WORK INSTRUCTIONS. Go through the entries and transcribe each one exactly, dropping the pictures.

-------------------------

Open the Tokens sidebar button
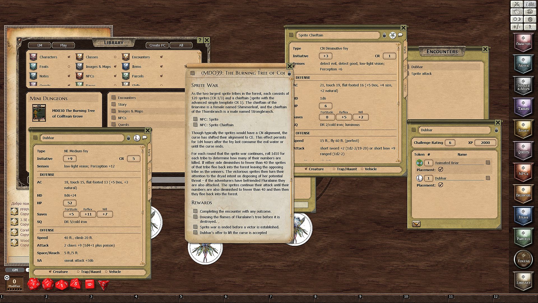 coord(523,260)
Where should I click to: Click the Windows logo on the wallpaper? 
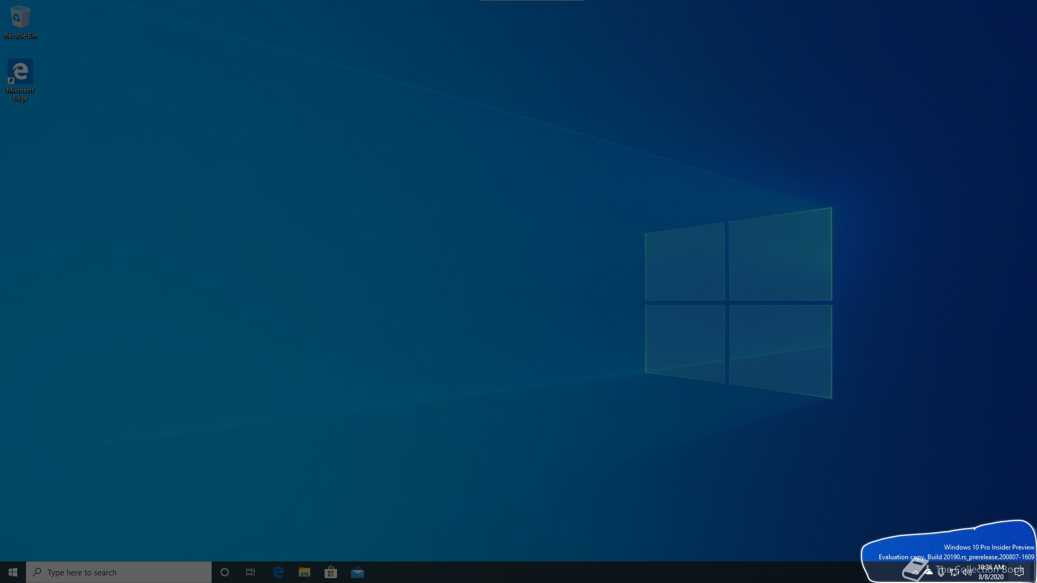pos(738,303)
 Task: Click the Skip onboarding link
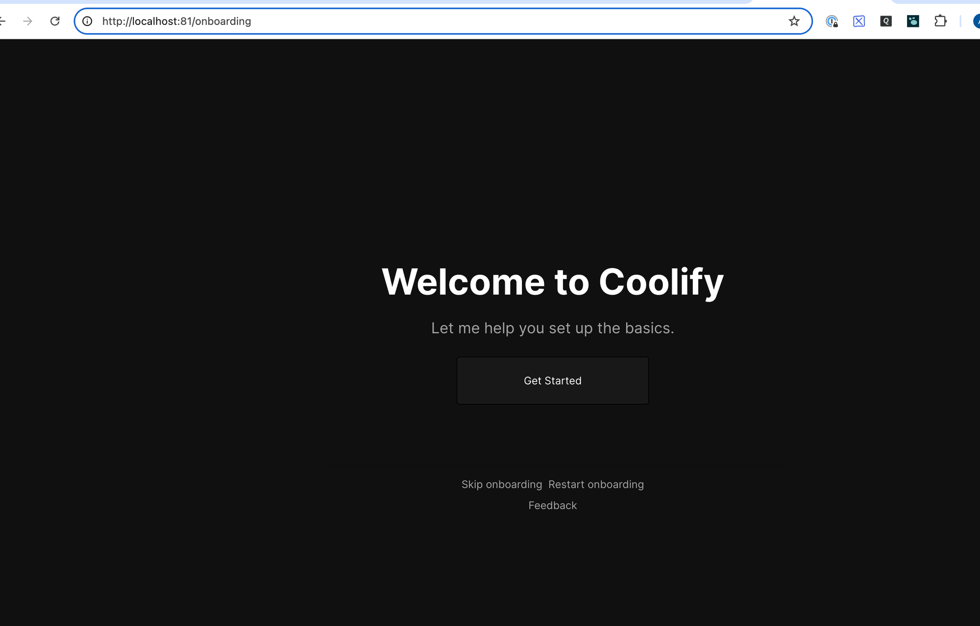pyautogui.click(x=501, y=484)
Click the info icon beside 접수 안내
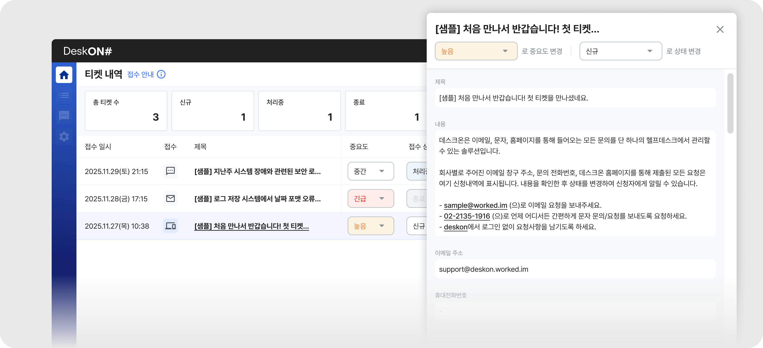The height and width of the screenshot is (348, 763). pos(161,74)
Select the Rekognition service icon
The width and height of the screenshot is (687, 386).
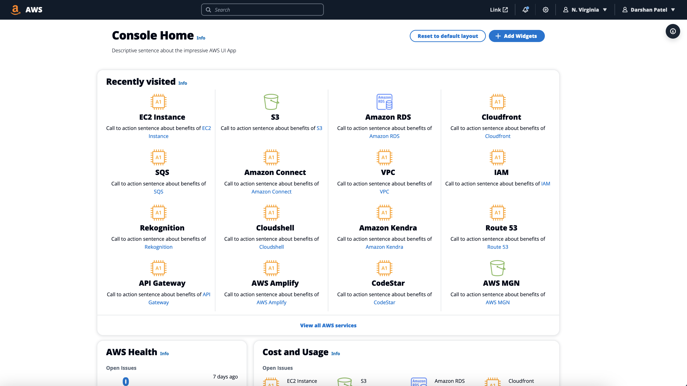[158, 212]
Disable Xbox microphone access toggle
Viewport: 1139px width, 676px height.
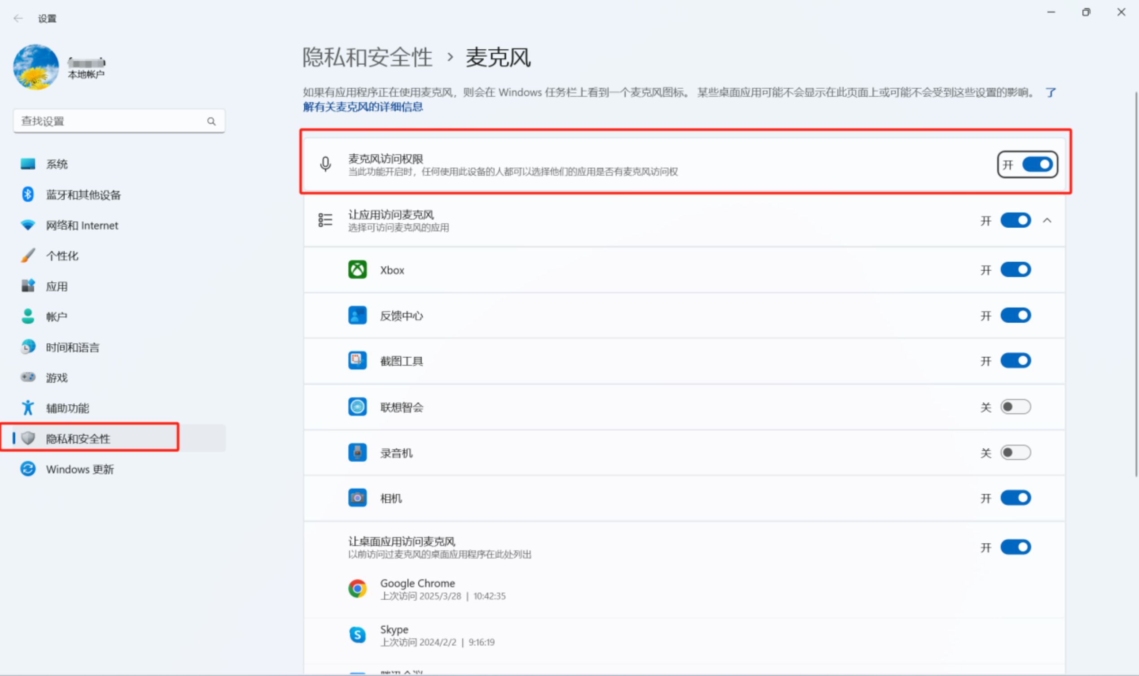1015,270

-------------------------

OUTPUT OF THE TASK.
Open the Tokens sidebar button
 coord(523,260)
Where should I click to: Click the Windows logo on the wallpaper? 
pos(738,303)
 Task: Click the Skip onboarding link
pyautogui.click(x=501, y=484)
Click the info icon beside 접수 안내
The height and width of the screenshot is (348, 763). pos(161,74)
Select the Rekognition service icon
The width and height of the screenshot is (687, 386).
[158, 212]
Disable Xbox microphone access toggle
Viewport: 1139px width, 676px height.
1015,270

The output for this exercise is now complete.